Education Scotland

Executive Agency overview
- Formed: 1 July 2011
- Preceding agencies: HM Inspectorate of Education; Learning and Teaching Scotland;
- Jurisdiction: Scotland
- Headquarters: Denholm House, Almondvale Business Park, Almondvale Way, Livingston, EH54 6GA
- Motto: Transforming lives through learning
- Employees: 281
- Annual budget: £28.7 million (2023—2024)
- Minister responsible: Màiri McAllan, Cabinet Secretary for Education, Culture and Gaelic;
- Executive Agency executive: Gayle Gorman, Chief Executive and His Majesty’s Chief Inspector of Education;
- Website: education.gov.scot

= Education Scotland =

Executive agency

Education Scotland (Foghlam Alba) is an executive agency of the Scottish Government, tasked with improving the quality of the country's education system. Education Scotland was also responsible for inspecting Scotland's state–funded primary and secondary schools, as well as nursery schools which form part of a primary school, until this duty was transferred to His Majesty's Inspectorate of Education in 2025.

Independent, private schools in Scotland are regulated by the Scottish Council of Independent Schools in conjunction with Education Scotland.
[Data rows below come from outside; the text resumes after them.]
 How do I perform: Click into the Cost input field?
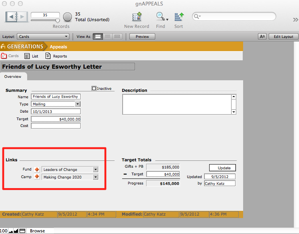[55, 126]
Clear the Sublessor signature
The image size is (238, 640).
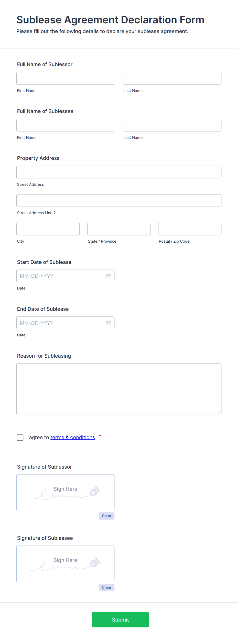[x=106, y=516]
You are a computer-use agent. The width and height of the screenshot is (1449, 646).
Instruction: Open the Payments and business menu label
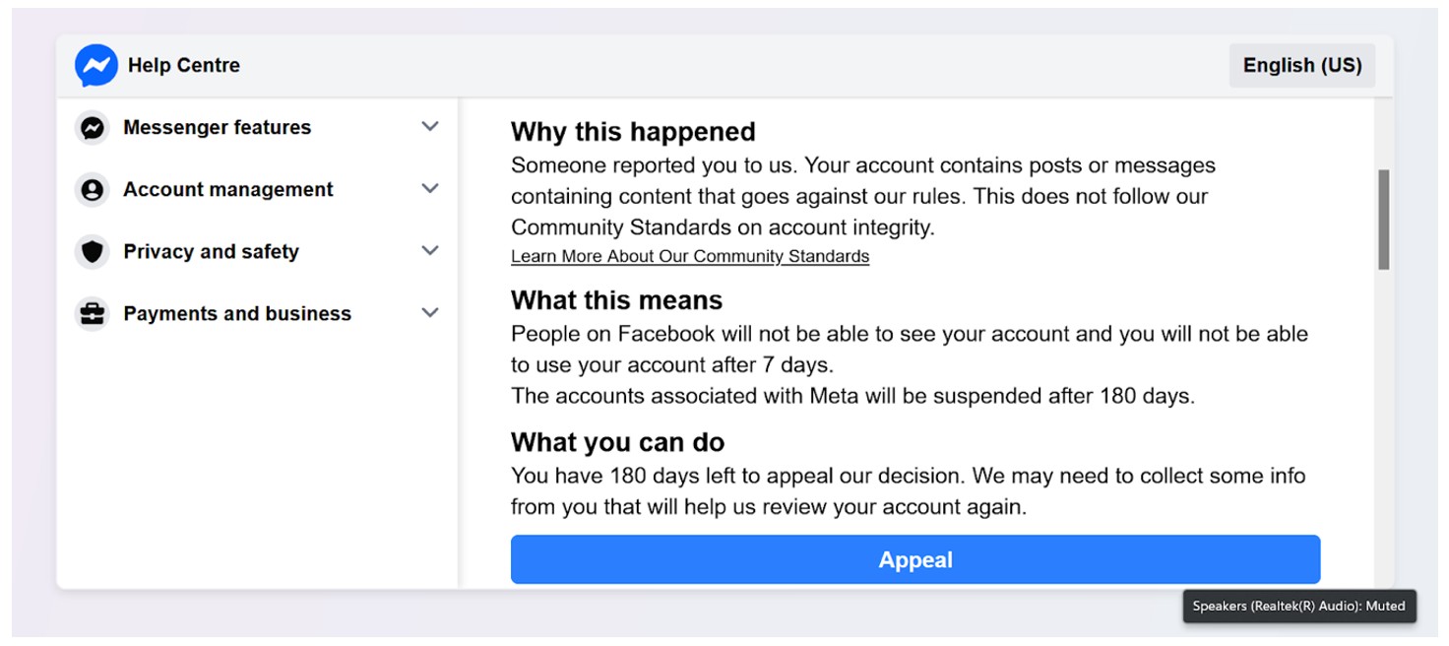[236, 314]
The Scottish Government minister responsible for Education Scotland and its functions is the Cabinet Secretary for Education, Culture and Gaelic. Established in 2011, it is based at Denholm House in Livingston, West Lothian.

== Origins ==
The creation of the Agency was announced by Scottish Government Education and Lifelong Learning Cabinet Minister Michael Russell on 14 October 2010.
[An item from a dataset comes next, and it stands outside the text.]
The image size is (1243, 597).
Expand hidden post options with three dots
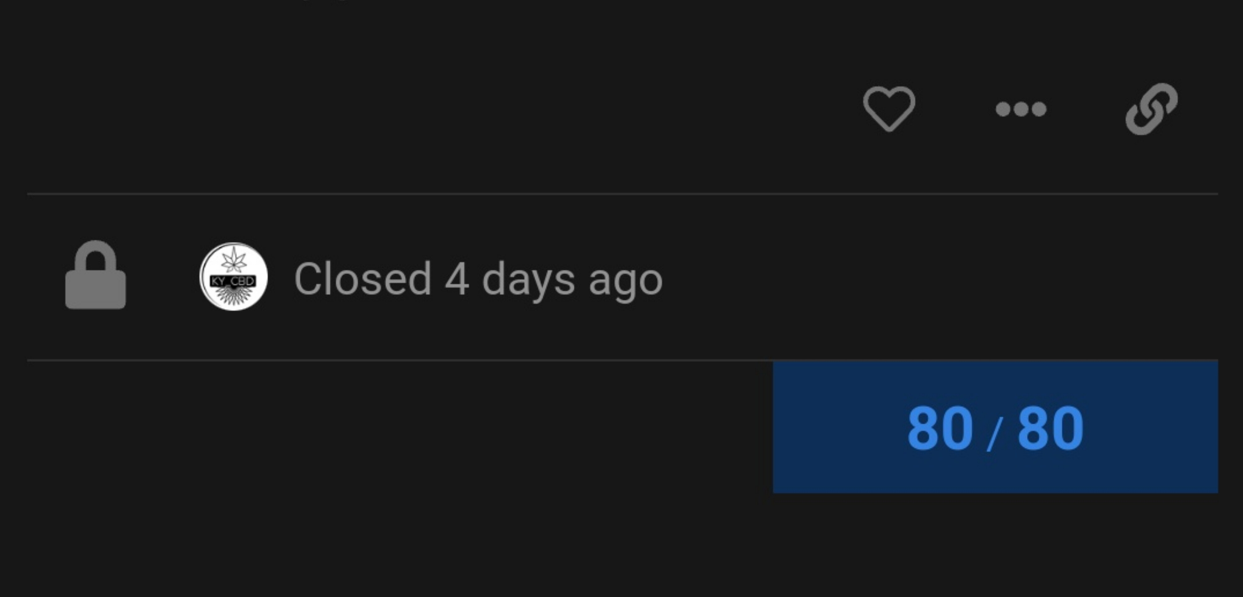[1021, 109]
It was intended to bring together the work and responsibilities of Her Majesty's Inspectorate of Education and Learning and Teaching Scotland and was originally entitled the Scottish Education Quality and Improvement Agency (SEQIA).
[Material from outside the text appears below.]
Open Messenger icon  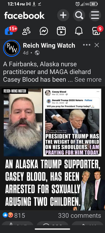(x=44, y=31)
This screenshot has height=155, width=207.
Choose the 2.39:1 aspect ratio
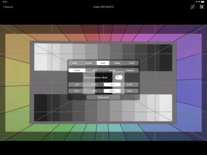pyautogui.click(x=129, y=84)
The name was later changed to Education Scotland and the agency was established under this name on 1 July 2011.

On establishment Education Scotland also incorporated the Scottish Government Positive Behaviour Team, which aims to support Scottish schools and local authorities to introduce and embed approaches that promote positive relationships and behaviour, and the National CPD Team, which aims to provide strategic support for continuing professional development (CPD) and professional review throughout Scottish education.

== Remit ==

Education Scotland's core purpose and strategic priorities are:

- to lead and support successful implementation of the curriculum
- to build the capacity of education providers and practitioners to improve their own performance
- to promote high quality professional learning and leadership
- to stimulate creativity and innovation
- to provide independent evaluation on the quality of educational provision
- to provide evidence-based advice to inform national policy
- to develop its people and improve its organisational capability

== Key areas of work ==

Evaluation of the quality of learning and teaching in Scottish schools and education services through Inspection and review of Scottish education

Provision of support and resources for learning and teaching via the Education Scotland online service.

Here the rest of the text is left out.